In der EU gibt es inzwischen zahlreiche Forschungen und Fördergelder zum Thema „Privacy by Design“. Sobald entsprechende Systeme verfügbar sind, werden die Benutzer entscheiden, wie wichtig ihnen der Umgang mit ihren Daten ist. Sind datenschutzfreundliche Systeme bei den ersten großen Kunden erfolgreich, steigt der Druck auf deren Konkurrenten, mitzuziehen.
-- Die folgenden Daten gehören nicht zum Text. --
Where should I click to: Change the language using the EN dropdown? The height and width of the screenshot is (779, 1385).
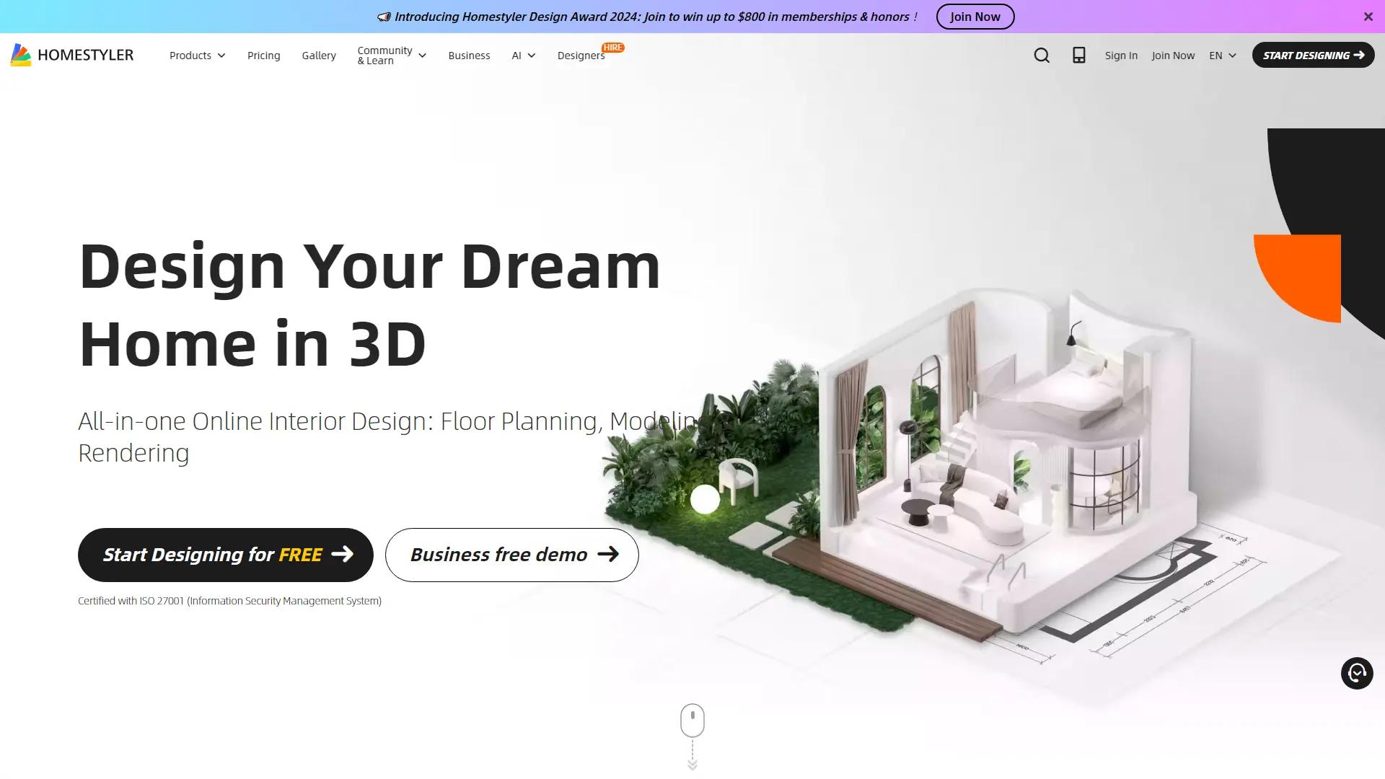coord(1221,55)
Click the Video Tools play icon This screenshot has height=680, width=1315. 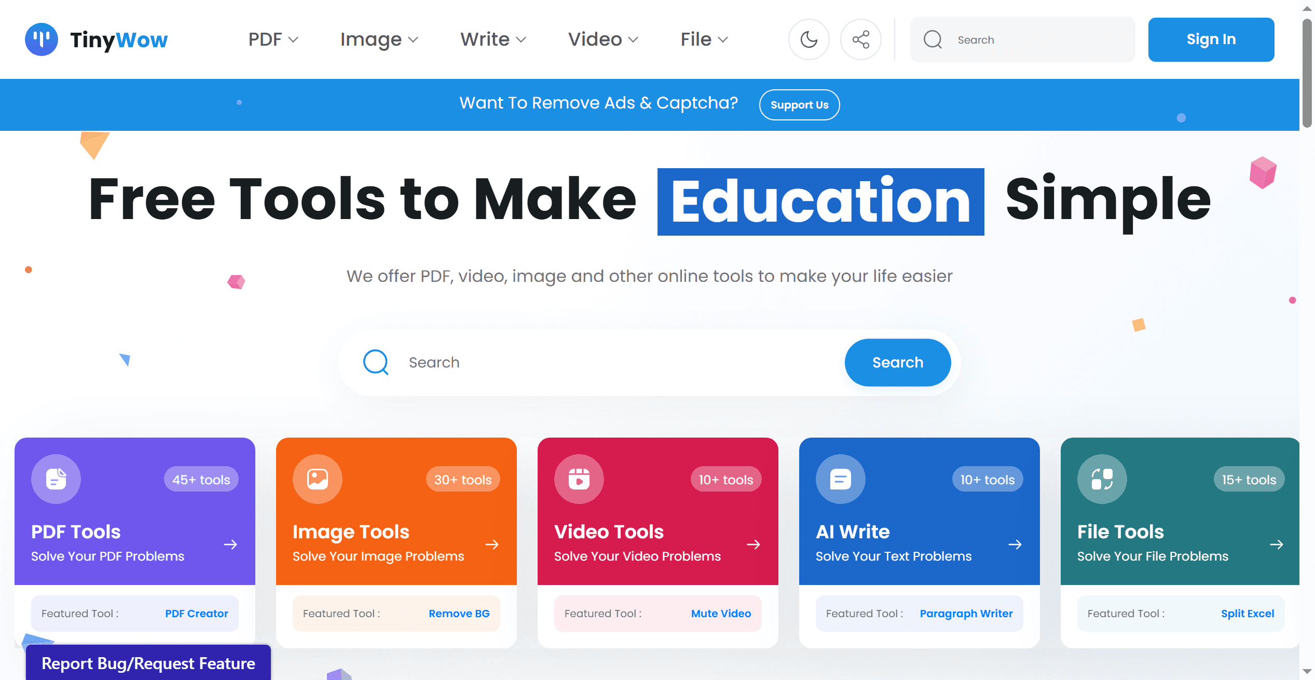[x=579, y=479]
Ein praxisnahes Beispiel: Bei einer bestimmten Dienstleistung muss sichergestellt werden, dass sie immer von derselben Person in Anspruch genommen wird. Das gilt etwa für eine personengebundene Monatskarte im öffentlichen Nahverkehr. Dabei ist es für den Busfahrer nicht wichtig, welche Person einsteigt – es muss nur die sein, für die die Fahrkarte gilt. Das kann Gesichtserkennung komfortabel leisten. Beim Kauf oder bei der erstmaligen Nutzung der Monatskarte würde ein Gesichtsbild erfasst und aus diesem ein Merkmalsvektor für ein passendes Vergleichsverfahren extrahiert und gespeichert. Dieser Vektor ist so beschaffen, dass mit ihm eine Profilbildung von Benutzern ohne weitere Daten kaum möglich ist.
Dies geht, wenn ein ausreichender Anteil der Bevölkerung zu diesem Merkmalsvektor „passen“ würde. Damit könnten zwar theoretisch ziemlich viele Personen diese Monatskarte benutzen – welche das sind, ist aber nicht vorher bestimmbar. Eine beliebige Weitergabe der Karte funktioniert nicht. In einer Bedrohungsanalyse findet der Anbieter heraus, wie „gut“ die biometrische Komponente arbeiten muss. „Schwächere“ Merkmalsvektoren benötigen weniger Platz, „schwächere“ Vergleichsverfahren weniger Rechenleistung. Ordentlicher Datenschutz kann also sogar günstiger sein.
Technik und Datenschutz gehen zusammen
Aktuelle Technologie ermöglicht schon jetzt leistungsfähige Gesichtserkennungssysteme, die für zahlreiche Anwendungen ein passendes Sicherheitsniveau erlauben und dabei datenschutzfreundlich arbeiten können. Dass letzteres tatsächlich geschieht, sollte der mündige Verbraucher von seinen Technologielieferanten verlangen. Wenn es genügend Kunden fordern, wird die Industrie entsprechend liefern.
Ähnliches gilt auch für die Politik: In Brüssel hat man erkannt, dass „Privacy by Design“ keine leere Sprachhülse ist. Die EU-Datenschutz-Grundverordnung wird hoffentlich dabei helfen, das Recht auf Datenhoheit zu stärken. An der Technologie selbst wird es jedenfalls nicht liegen. Daran, wie sie verwendet wird, wirken wir alle mit.